━━ Passage to read ━━

8-K 1 tv503113_8k.htm FORM 8-K











Pursuant to Section 13 or 15(d) of the

Securities Exchange Act of 1934


Date of Report (Date of earliest event reported): September 17, 2018



(Exact name of registrant as specified in its charter)


Nevada   001-38426   35-2600898
(State or other jurisdiction 
of incorporation)
  (Commission File Number)  

(IRS Employer

Identification No.)


16F, Shihao Square, Middle Jiannan Blvd.

High-Tech Zone, Chengdu

Sichuan, People’s Republic of China

 (Address of principal executive offices)     (Zip Code)


Registrant's telephone number, including area code +86 28 61554399


Not Applicable

(Former name or former address, if changed since last report.)


Check the appropriate box below if the Form 8-K filing is intended to simultaneously satisfy the filing obligation of the registrant under any of the following provisions (see General Instruction A.2. below):


¨ Written communications pursuant to Rule 425 under the Securities Act (17 CFR 230.425)
¨ Soliciting material pursuant to Rule 14a-12 under the Exchange Act (17 CFR 240.14a-12)
¨ Pre-commencement communications pursuant to Rule 14d-2(b) under the Exchange Act (17 CFR 240.14d-2(b))
¨ Pre-commencement communications pursuant to Rule 13e-4(c) under the Exchange Act (17 CFR 240.13e-4(c))  


Indicate by check mark whether the registrant is an emerging growth company as defined in Rule 405 of the Securities Act of 1933 (17 CFR §230.405) or Rule 12b-2 of the Securities Exchange Act of 1934 (17 CFR §240.12b-2).

Emerging growth company x


If an emerging growth company, indicate by check mark if the registrant has elected not to use the extended transition period for complying with any new or revised financial accounting standards provided pursuant to Section 13(a) of the Exchange Act. ¨







Item 5.02. Departure of Directors or Certain Officers; Election of Directors; Appointment of Certain Officers; Compensatory Arrangements of Certain Officers.


On September 17, 2018, Ms. Rong Zhu tendered her voluntary resignation as Chief Financial Officer and Treasurer of Senmiao Technology Limited (the “Company”) to the Board of Directors of the Company (the “Board”), effective immediately. Ms. Zhu’s resignation was for personal reasons and was not due to any disagreement with the Company. Ms. Zhu shall remain as the Finance Manager of the Company’s operating entity, Sichuan Senmiao Ronglian Technology Co., Ltd. (“Sichuan Senmiao”).


To fill the vacancies created by Ms. Zhu’s resignation, the Board appointed Ms. Xiaoyuan Zhang to serve as the Company’s Chief Financial Officer and Treasurer, effective September 17, 2018.


Ms. Xiaoyuan Zhang, age 30, previously served as Senior Auditor and Assurance Manager of Ernst & Young Hua Ming LLP, Chengdu Branch, from October 2010 to September 2018 where she participated in audits of several public companies listed in China, Hong Kong and Singapore, as well as large state-owned and foreign investment enterprises. Ms. Zhang received her dual bachelor’s degrees in accounting and law from Southwestern University of Finance and Economics in Chengdu, China. Ms. Zhang is an intermediate accountant and a Certified Public Accountant of the Chinese Institute of Certified Public Accountants.

━━━

● **Job**:
According to the filing above, whom did the Board appoint to replace Ms. Rong Zhu as Chief Financial Officer and Treasurer?

━━ Supplied records ━━

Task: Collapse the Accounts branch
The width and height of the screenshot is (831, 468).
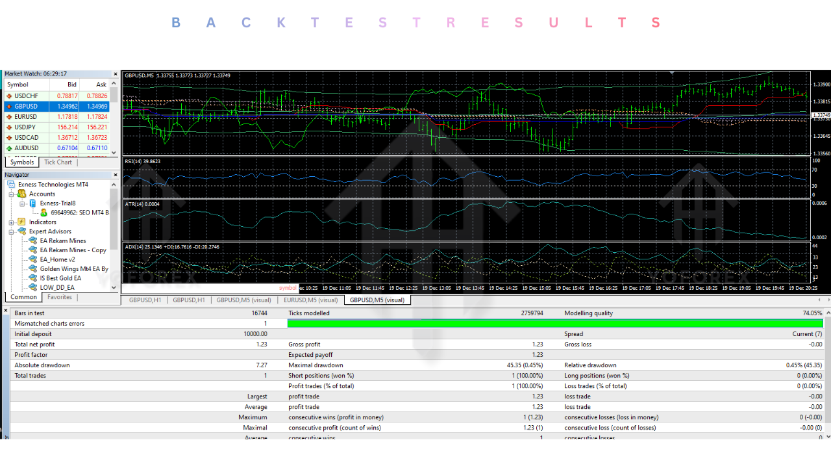Action: point(10,194)
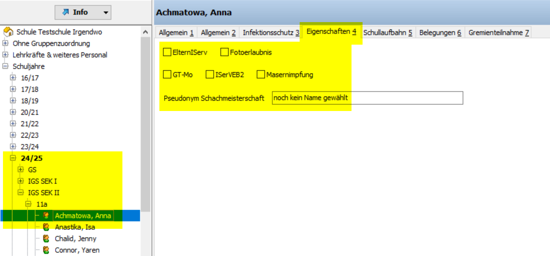Select student Chalid, Jenny in tree
The image size is (550, 256).
click(75, 239)
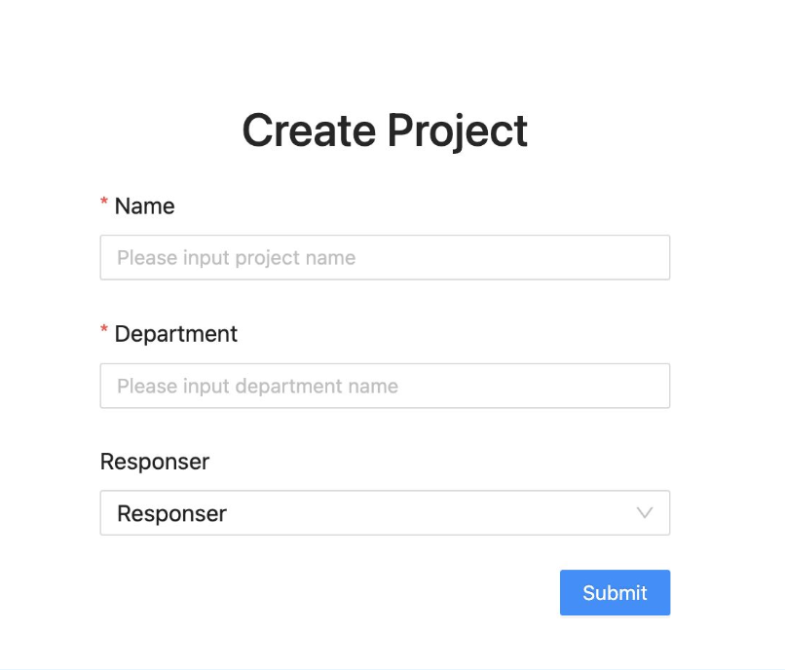Click the "Please input project name" placeholder

[x=236, y=258]
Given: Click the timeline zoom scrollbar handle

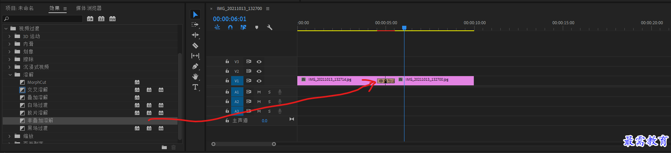Looking at the screenshot, I should pyautogui.click(x=243, y=144).
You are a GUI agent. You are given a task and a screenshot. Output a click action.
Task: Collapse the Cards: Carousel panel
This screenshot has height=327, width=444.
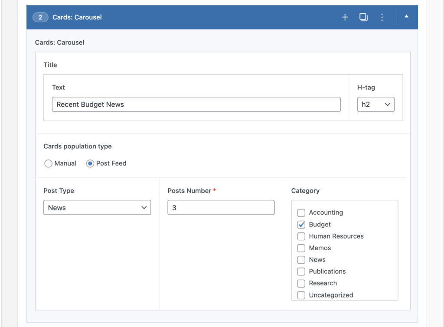point(406,16)
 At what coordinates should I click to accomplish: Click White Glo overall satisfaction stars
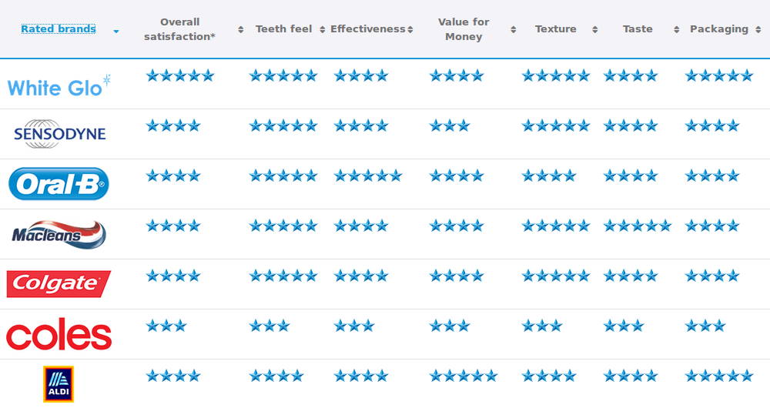pyautogui.click(x=180, y=75)
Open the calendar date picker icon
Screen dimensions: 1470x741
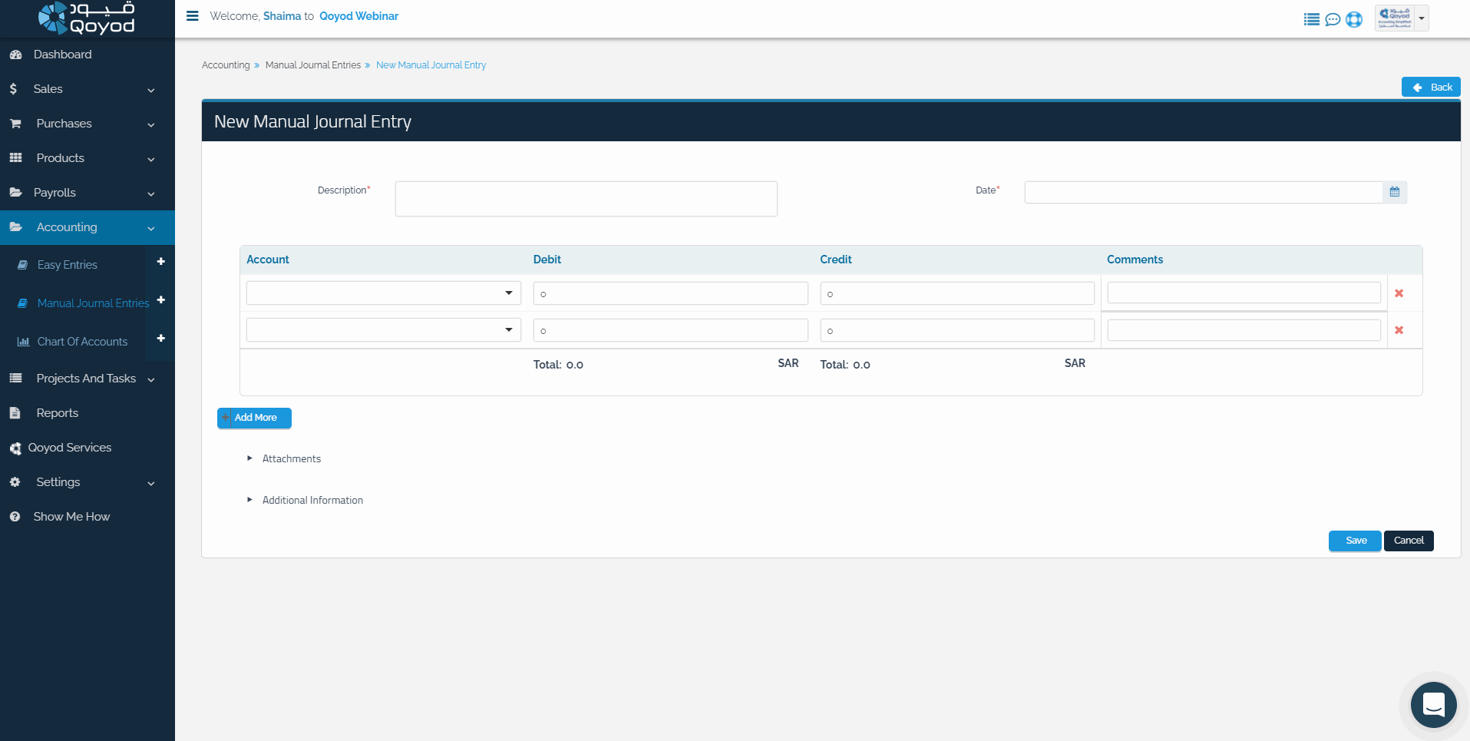click(x=1394, y=192)
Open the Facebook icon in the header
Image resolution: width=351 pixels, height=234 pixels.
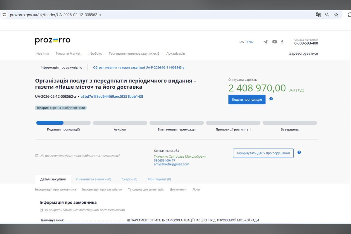pos(282,42)
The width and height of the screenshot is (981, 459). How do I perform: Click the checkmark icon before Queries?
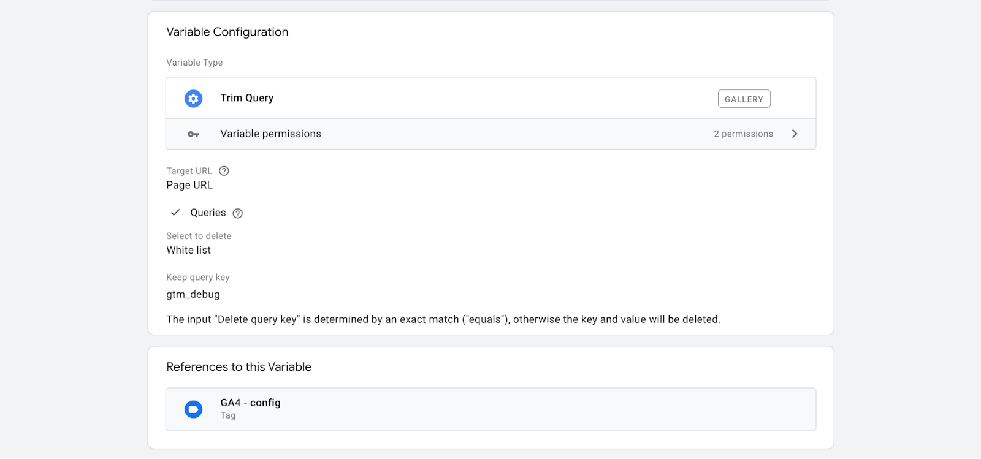coord(175,213)
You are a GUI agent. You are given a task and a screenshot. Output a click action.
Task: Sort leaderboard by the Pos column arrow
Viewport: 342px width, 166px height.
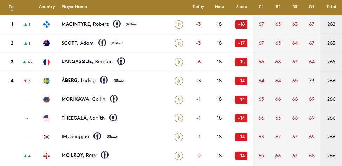12,10
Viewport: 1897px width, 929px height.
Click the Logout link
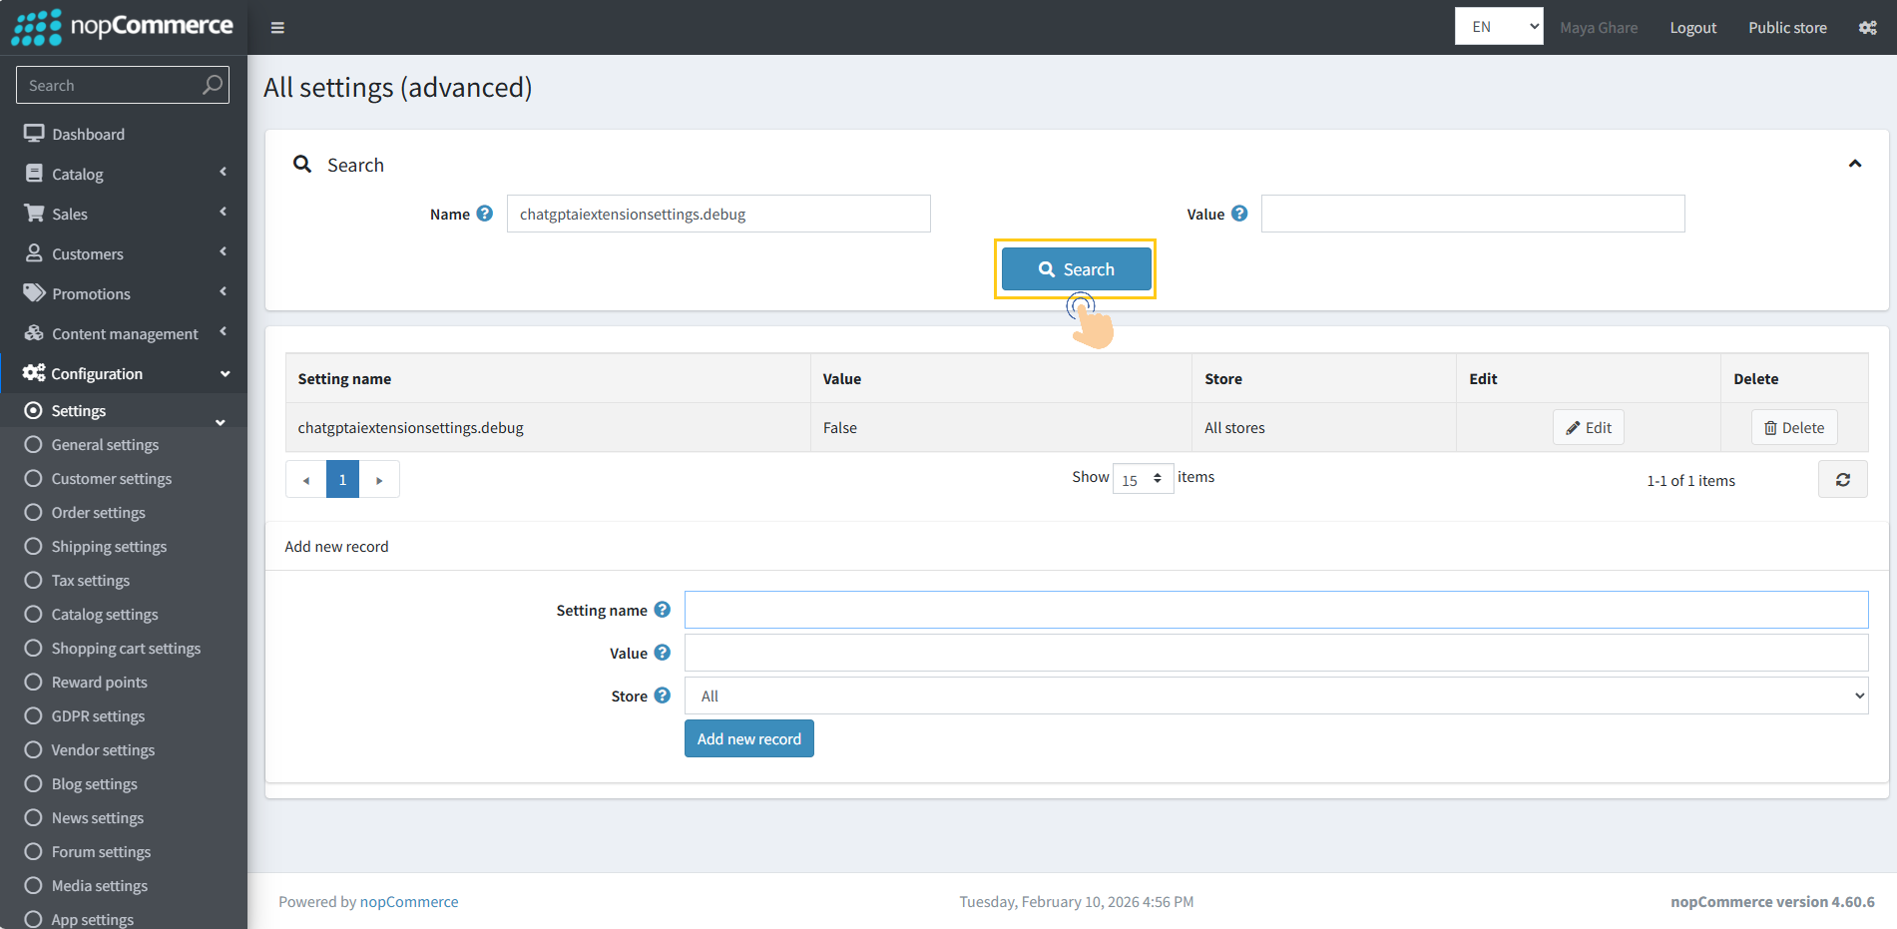point(1692,27)
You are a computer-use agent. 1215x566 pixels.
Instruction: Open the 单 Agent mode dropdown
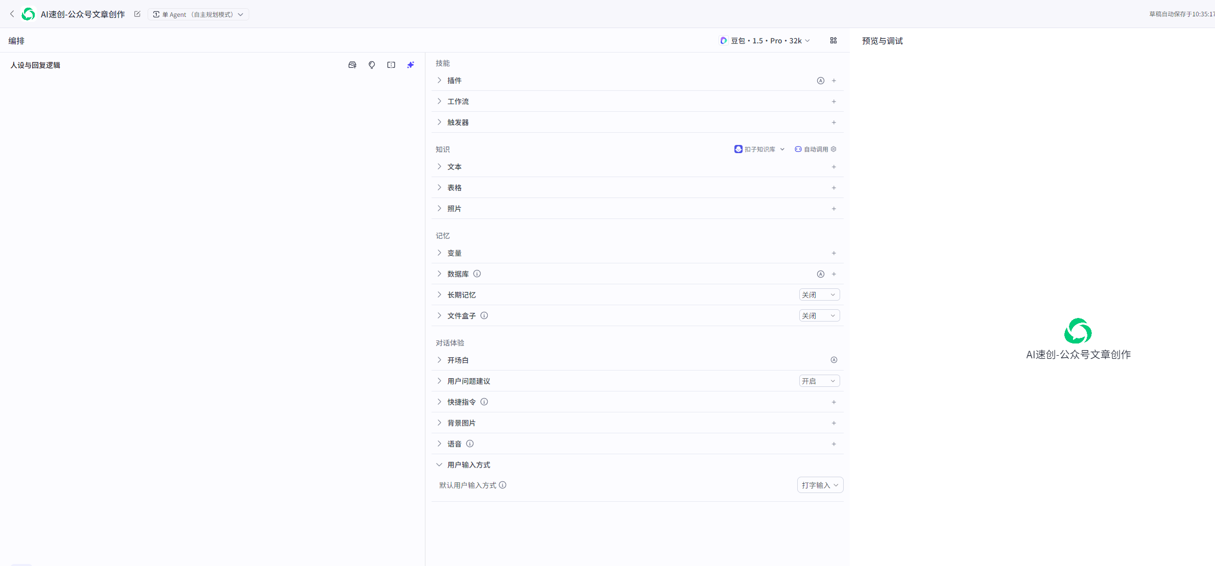(198, 14)
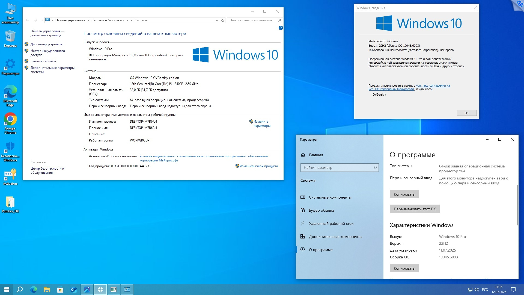Viewport: 524px width, 295px height.
Task: Click Переименовать этот ПК button
Action: tap(414, 209)
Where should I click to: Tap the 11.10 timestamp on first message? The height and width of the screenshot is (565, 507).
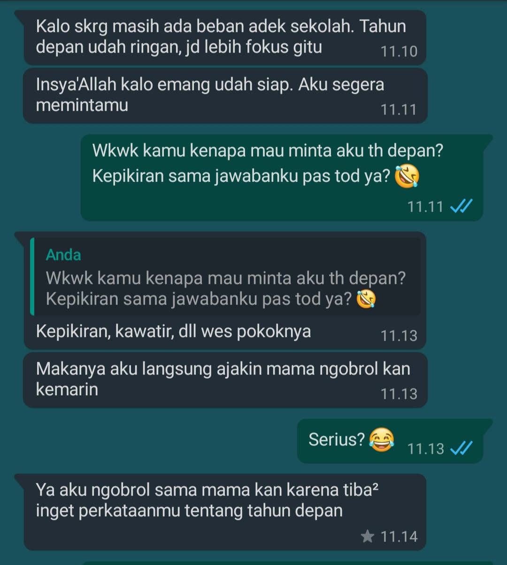pos(399,51)
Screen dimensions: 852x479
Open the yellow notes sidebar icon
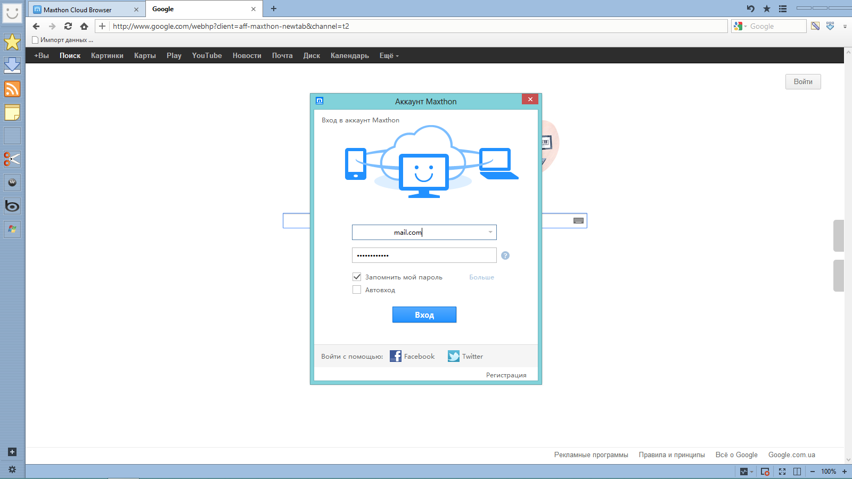12,112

━━━

● **The reply**:
Ms. Xiaoyuan Zhang